An MRE will store for about 5 years, if stored at 75° F or less. The cooler the temperature, the longer they will store. Some items in an MRE will last longer than 5 years, although the wet pack entrees typically expire within 5 years.
MRE packages don’t have an expiration date stamped on them in the sense of a day, month, and year. Instead they have a manufacture date of when the package was made. So unless the seal is broken on the packaging, MREs can last for about 5 years, but they may lose taste and nutritional value after long periods of time. If the package is bloated or the food smells like it has gone rancid, then your MRE has expired. You can read our article on MRE Expiration Dates for more information.
How do I read the manufacture date on my MREs?
MRE Manufacturers use a 4-digit modified Julian Date code to indicate the manufacture date.
This code is usually stamped on the MRE box and pouch. The location of the code can vary. The first digit represents the year, and the last three digits represent the day. So, for example, the code 7304 would mean it was manufactured on the 304th day of 2007, or October 31, 2007. Sometimes other letters representing batch numbers will be added to the end of the date code (i.e. 7304C).
You can see on the first example to the right that the code 1172 would mean that it was manufactured in 2011 on June 20th (the 172 day of the year).
The second MRE has a manufacture code of 1348. This would translate to Dec. 13, 2011.

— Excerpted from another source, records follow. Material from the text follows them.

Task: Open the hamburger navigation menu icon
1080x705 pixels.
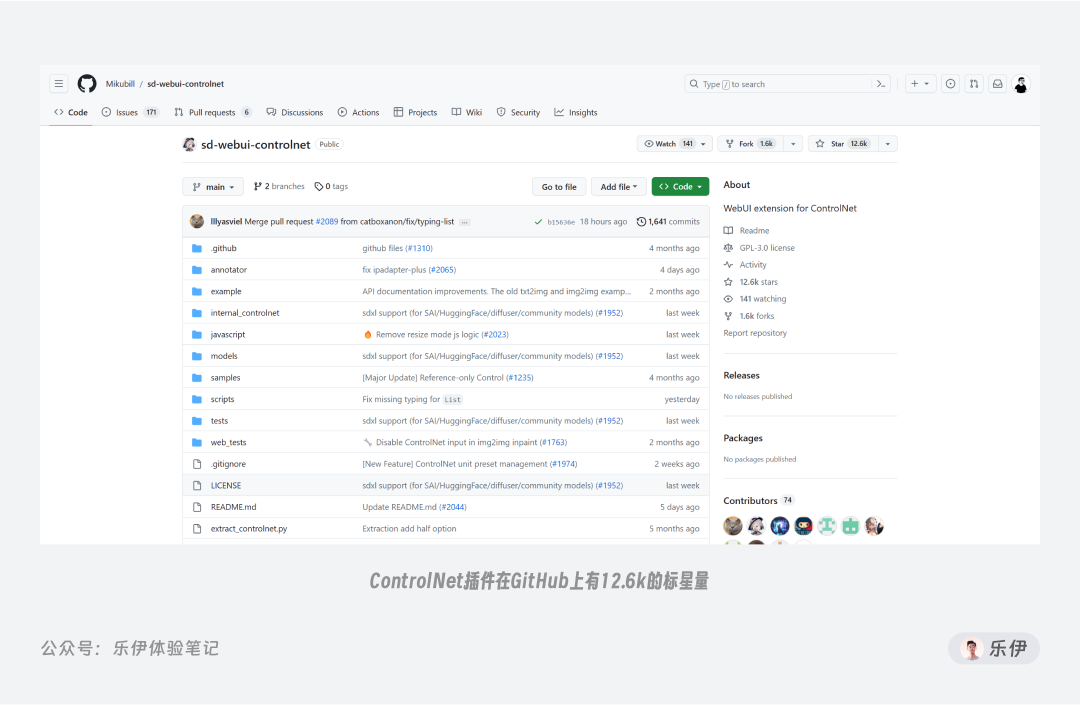Action: click(58, 83)
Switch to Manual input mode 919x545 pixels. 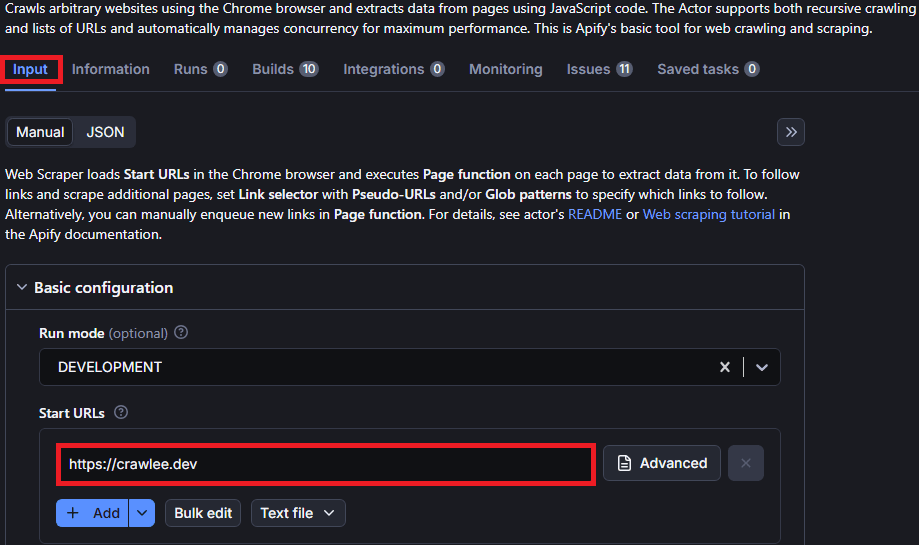[x=40, y=132]

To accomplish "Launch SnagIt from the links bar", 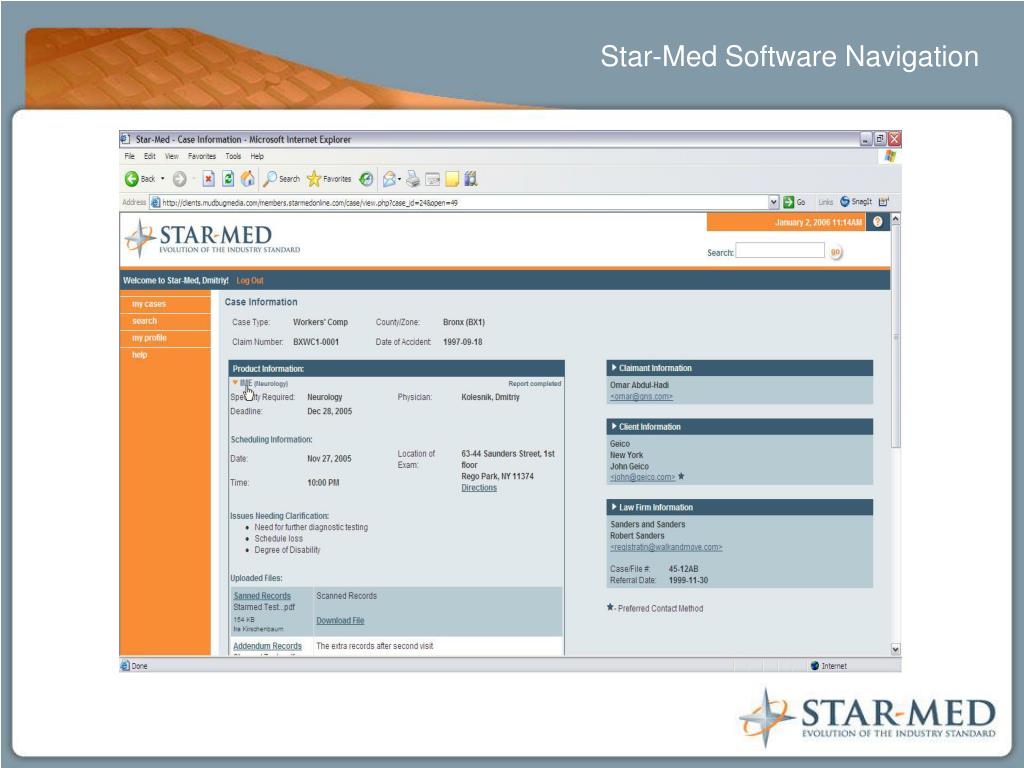I will [x=856, y=201].
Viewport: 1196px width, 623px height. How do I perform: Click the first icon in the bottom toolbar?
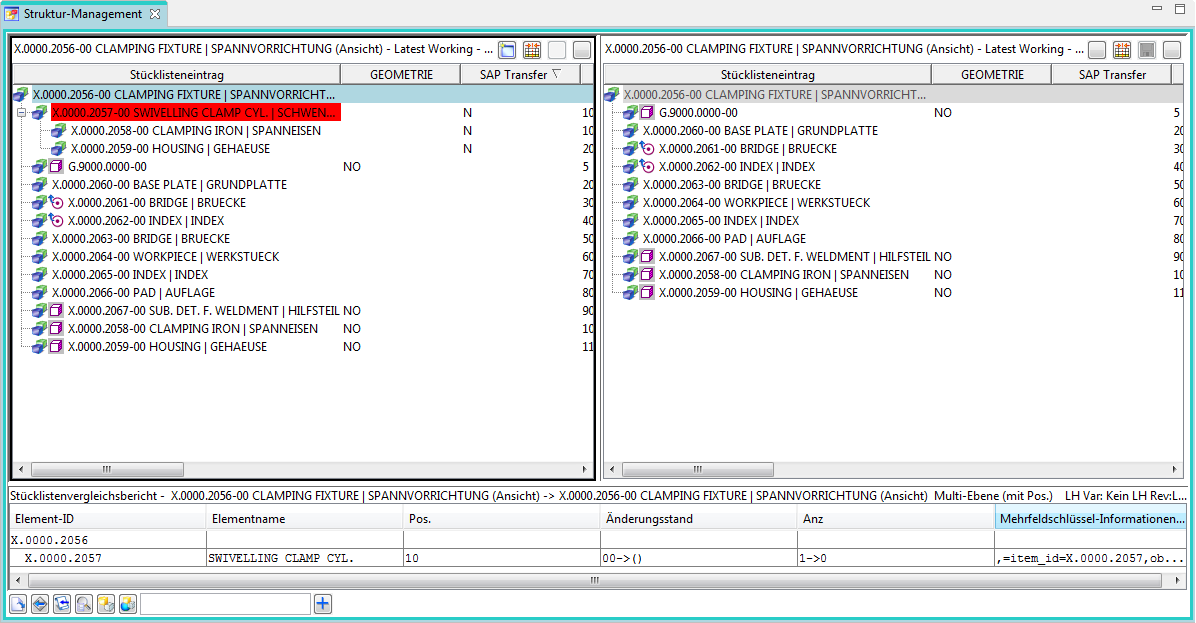coord(18,604)
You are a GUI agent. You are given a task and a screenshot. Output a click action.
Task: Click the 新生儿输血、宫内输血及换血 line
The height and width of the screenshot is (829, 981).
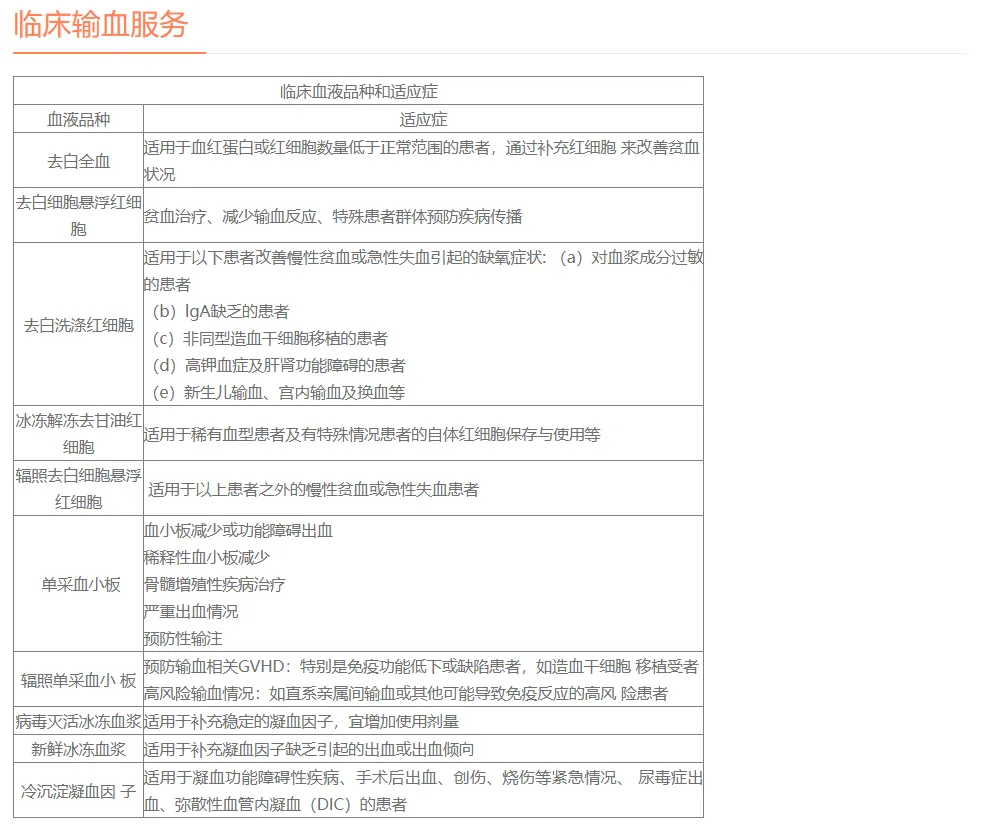(279, 392)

The third MRE’s manufacture code is 1306, which means that it was manufactured on Nov. 1, 2011.
Because the official longevity of an MRE is no longer than 10 years, manufacture dates are printed on packages assuming that you will not keep your MREs for longer than this time period. That is why the year in the examples above is 2011 instead of 2001.
We’ve prepared this Julian Date Converter Sheet that you can print off and keep with your MREs for future reference.
What is the difference between a “Full Meal MRE” and an MRE entrée?
A Full Meal MRE comes with the entree pack plus a side dish (typically fruit), a dessert, crackers, candy, and will also include a flameless heater, eating utensils, and seasoning. An MRE entree is just a single pack main dish entree without any sides or desserts.
If just want the single entree pack, don’t buy the Full Meal.